The researchers decoded a molecular pathway that is switched "on" at all times, promoting accelerated growth of pancreatic tumors, and that discovery revealed ways to disable the pathway. They say one strategy could involve the use of the drug bortezomib, which is already approved for several human blood cancers.
"Targeting this pathway to decrease the proliferation of cancer cells may represent a new strategy for pancreatic cancer therapy," says the study's senior investigator, Peter Storz, Ph.D., a biochemist and molecular biologist at Mayo Clinic.

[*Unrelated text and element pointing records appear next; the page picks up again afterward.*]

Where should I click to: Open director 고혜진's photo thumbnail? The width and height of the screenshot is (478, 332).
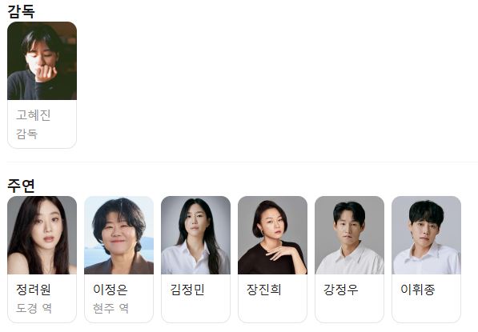tap(42, 61)
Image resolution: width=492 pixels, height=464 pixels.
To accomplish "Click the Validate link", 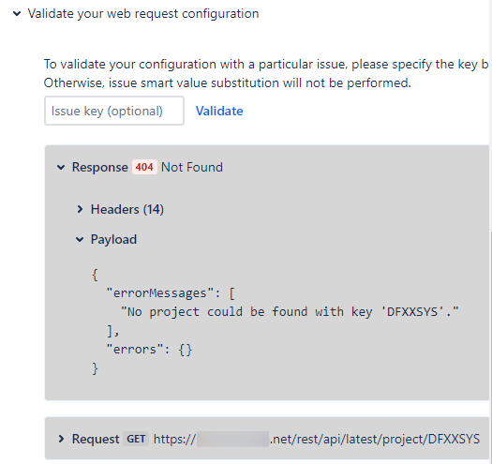I will click(219, 111).
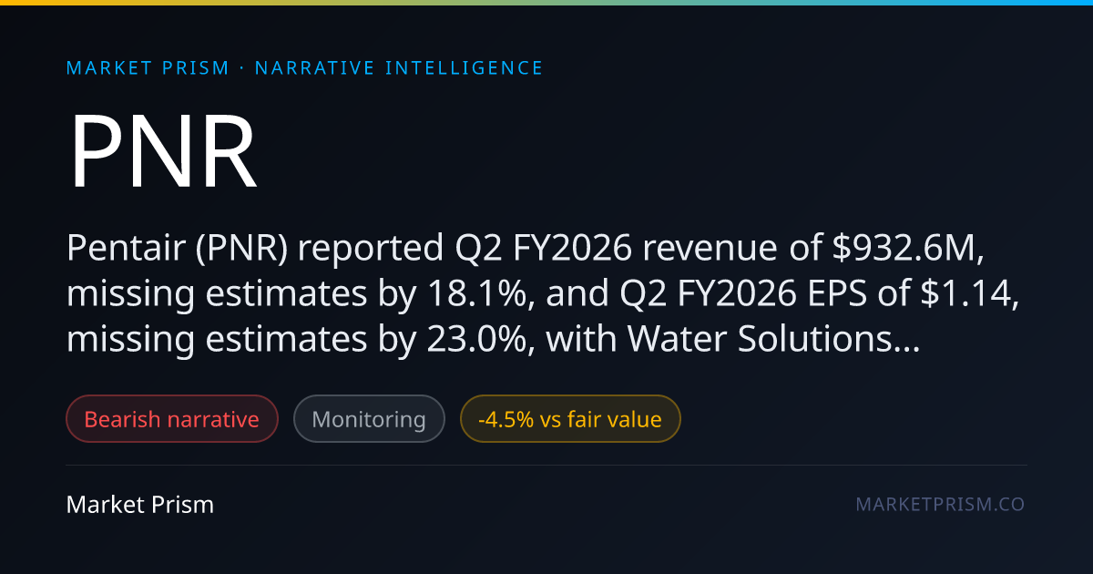Screen dimensions: 1093x574
Task: Select the MARKET PRISM header label
Action: pyautogui.click(x=148, y=68)
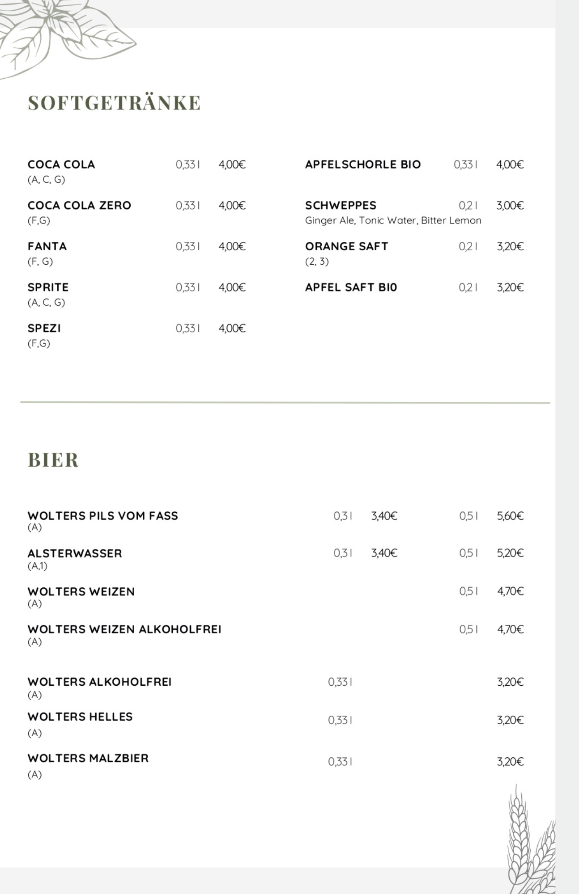
Task: Click the COCA COLA ZERO item name
Action: [79, 206]
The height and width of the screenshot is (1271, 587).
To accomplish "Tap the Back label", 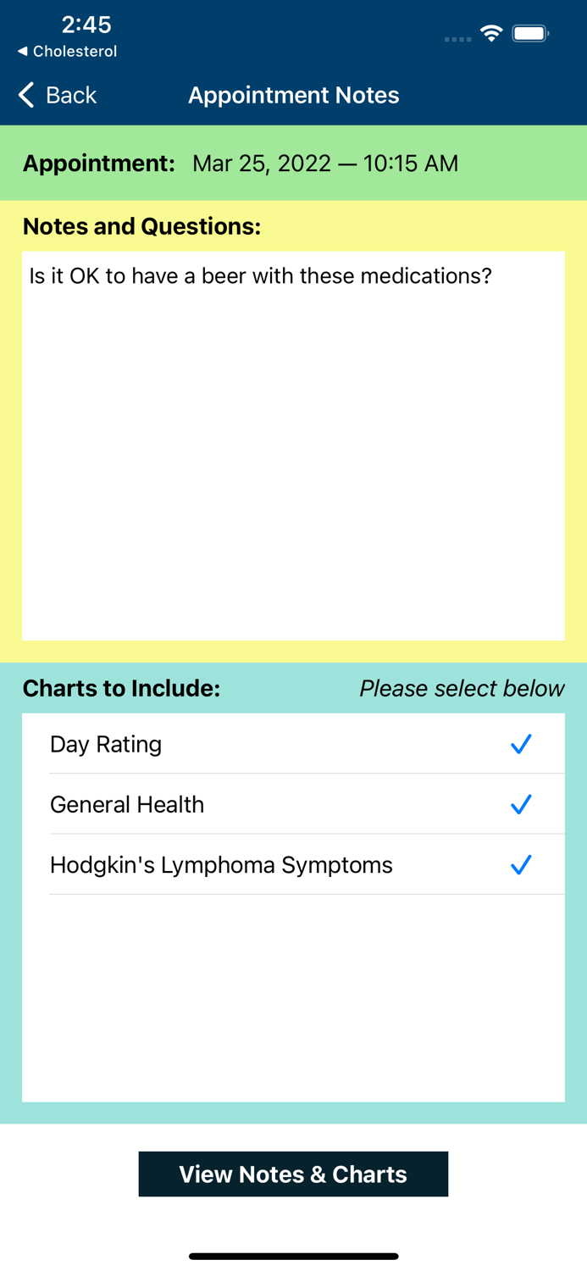I will click(x=69, y=95).

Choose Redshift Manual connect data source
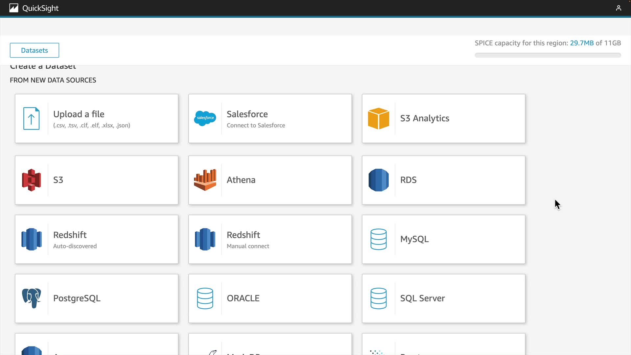(269, 239)
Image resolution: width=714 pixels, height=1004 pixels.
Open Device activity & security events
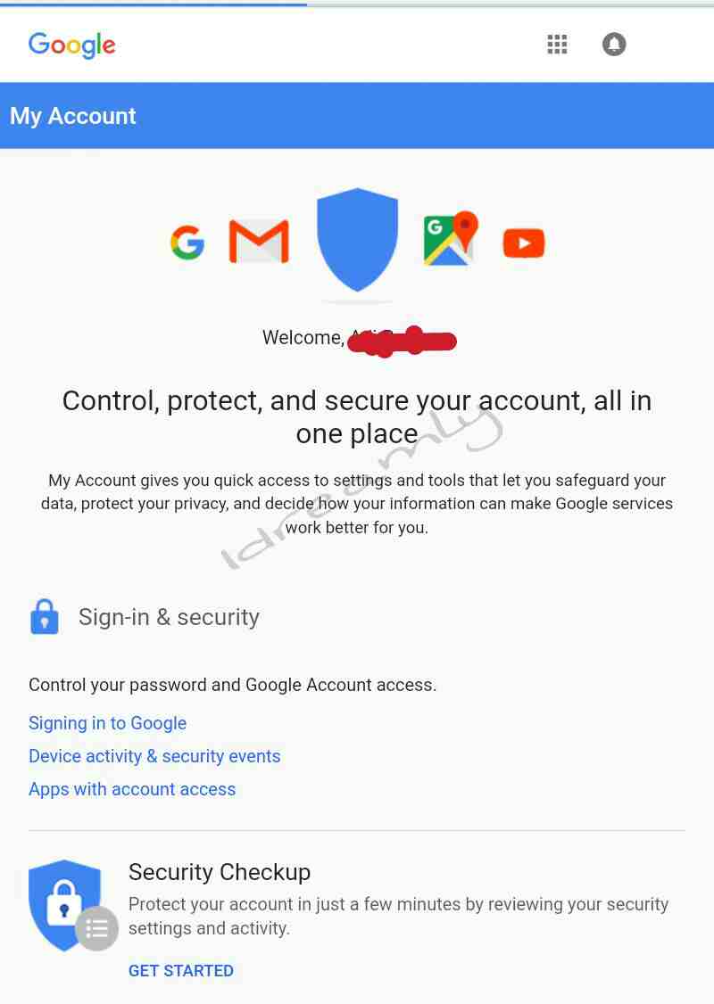(154, 756)
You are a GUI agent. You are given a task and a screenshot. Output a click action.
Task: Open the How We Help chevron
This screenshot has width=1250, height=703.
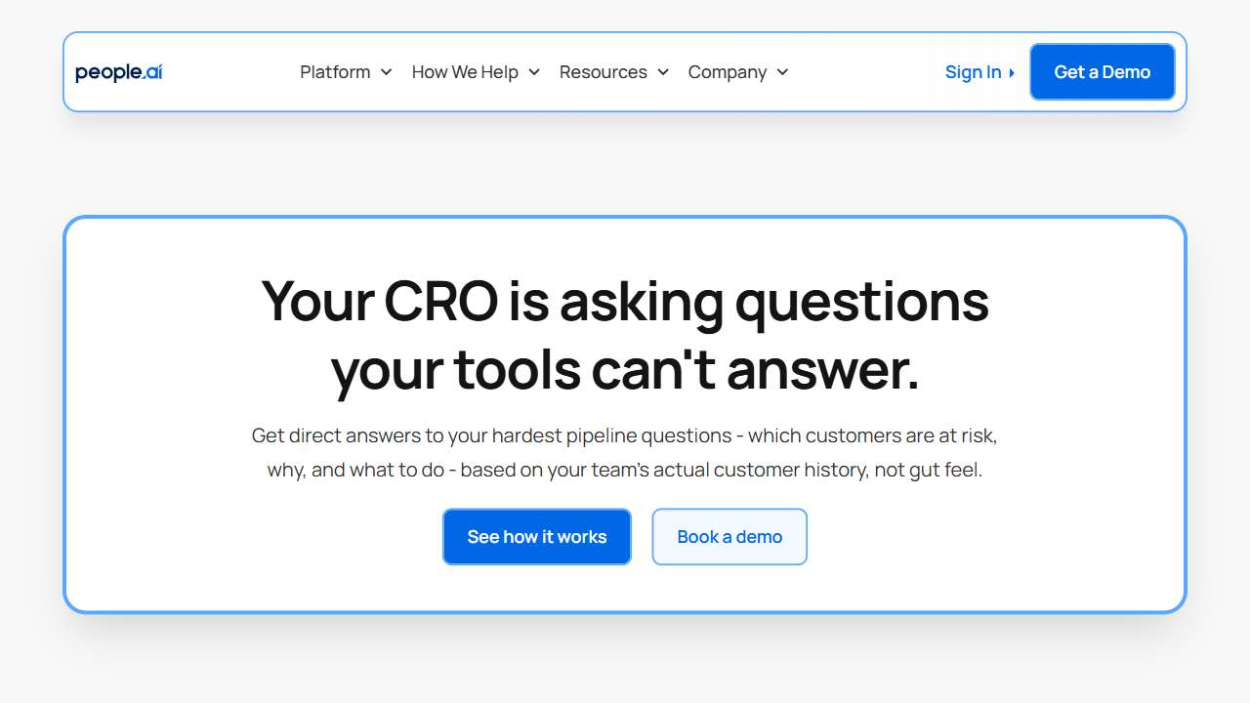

One feature of pancreatic cancer is increased activity of the transcription factor NF-kB, which turns on expression of genes that keep the cells proliferating and protect them from death. There are two pathways, known as the classical and alternative, by which NF-kB can be activated, and the researchers looked at the alternative pathway -- one in which NF-kB is activated differently, and which switches on other genes, compared to the classical signaling pathway. Both the classical and alternative pathways are active in pancreatic cancer.

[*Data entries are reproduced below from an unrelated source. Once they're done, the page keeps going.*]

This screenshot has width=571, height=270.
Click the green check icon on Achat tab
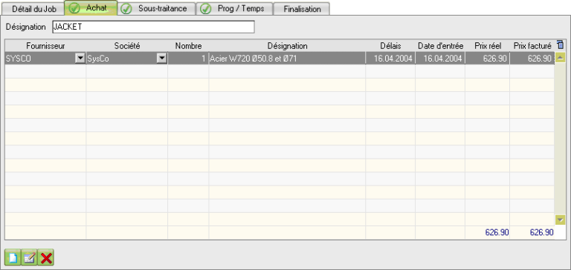(74, 8)
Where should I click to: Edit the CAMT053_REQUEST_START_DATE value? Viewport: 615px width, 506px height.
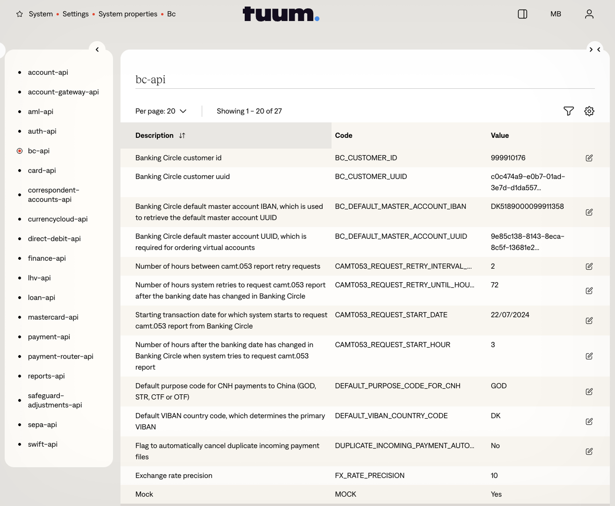tap(589, 321)
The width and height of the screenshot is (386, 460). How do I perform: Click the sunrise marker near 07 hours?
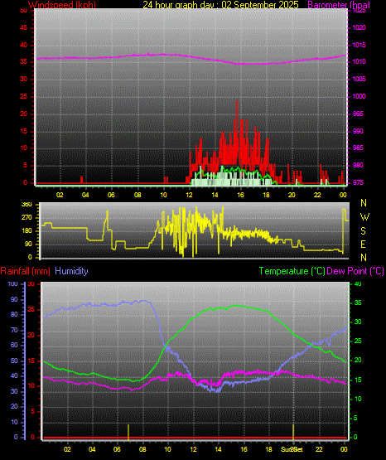click(x=128, y=432)
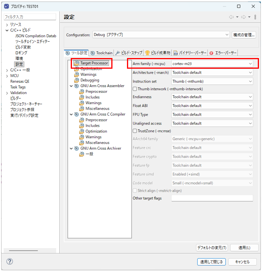Click the GNU Arm Cross Assembler icon

point(76,86)
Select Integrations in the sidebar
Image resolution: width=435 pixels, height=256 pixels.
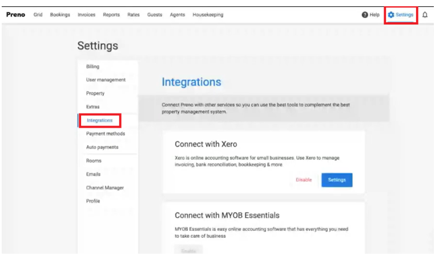point(100,120)
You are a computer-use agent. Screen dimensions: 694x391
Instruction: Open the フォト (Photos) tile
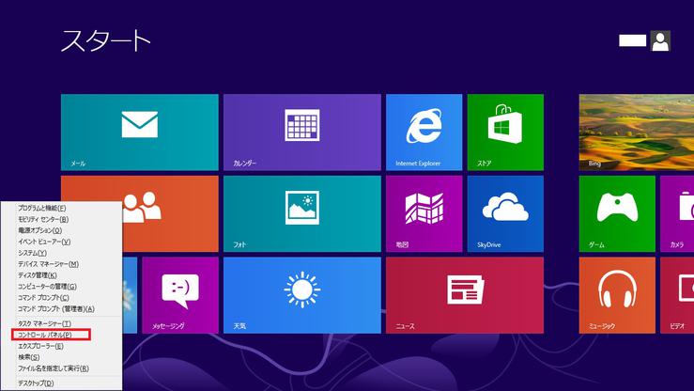301,212
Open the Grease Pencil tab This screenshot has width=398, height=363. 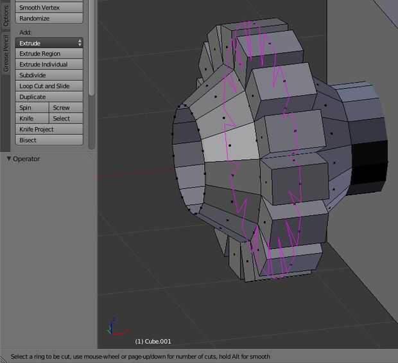click(6, 53)
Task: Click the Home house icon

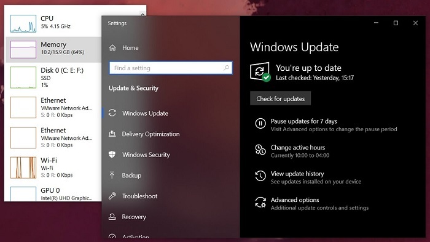Action: (x=112, y=47)
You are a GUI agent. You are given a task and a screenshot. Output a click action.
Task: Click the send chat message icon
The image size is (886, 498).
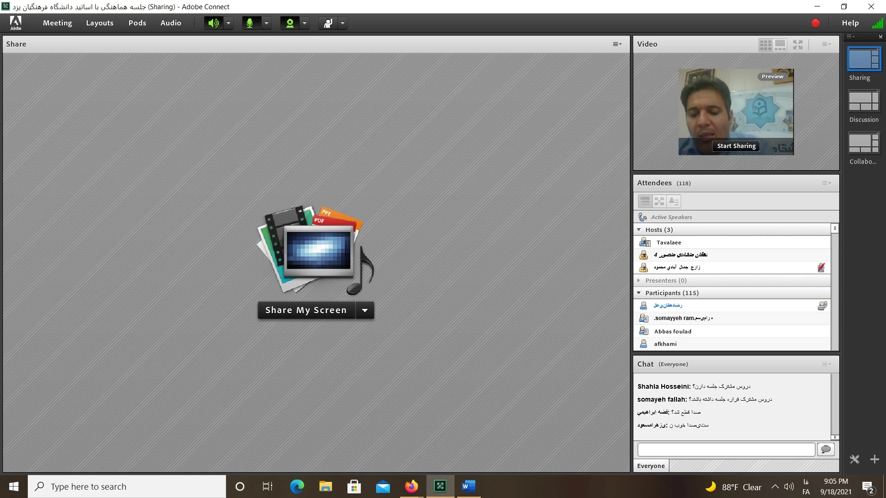tap(826, 449)
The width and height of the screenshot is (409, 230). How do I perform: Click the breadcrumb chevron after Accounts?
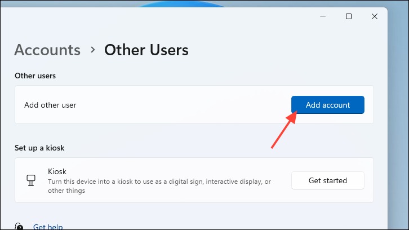(92, 50)
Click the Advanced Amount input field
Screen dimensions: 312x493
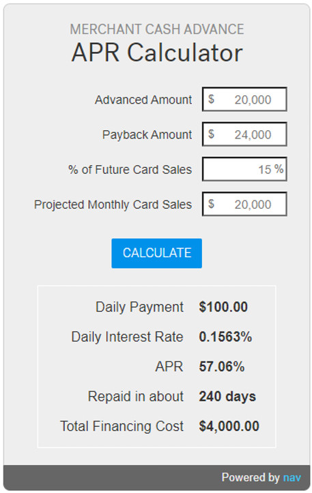tap(244, 100)
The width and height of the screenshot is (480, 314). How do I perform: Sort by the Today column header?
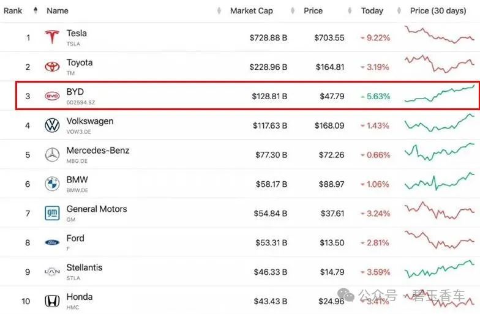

The research team discovered that increased activity of the alternative NF-kB pathway results from suppression of TNF receptor-associated factor 2, or TRAF2. Loss of TRAF2 promotes fast growth of pancreatic tumors and correlates with increased aggressiveness, Dr. Storz says.
They tested this discovery in 55 human samples of pancreatic cancer, and found that in 69 percent, TRAF2 wasn't functioning properly and there were higher levels of other molecules participating in the alternative pathway. A cocktail of drugs that includes chemotherapy, bortezomib and other inhibitors of molecules activated along the pathway may help pancreatic cancer patients, Dr. Storz says.

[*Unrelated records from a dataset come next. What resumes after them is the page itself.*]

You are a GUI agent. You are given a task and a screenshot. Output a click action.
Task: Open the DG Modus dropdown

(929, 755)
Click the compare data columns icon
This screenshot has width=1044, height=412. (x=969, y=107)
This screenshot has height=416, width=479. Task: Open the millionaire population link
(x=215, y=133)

"Of course, this hypothesis requires extensive clinical testing, but our findings offer a new direction to investigate in improving treatment of pancreatic cancer," he says.
The research team includes cancer biologists Heike Döppler and Geou-Yarh Liou, Ph.D. from Mayo Clinic in Florida. The study was funded by grants from the American Association for Cancer Research and the National Institutes of Health (grant numbers CA135102, CA140182 and P50CA102701).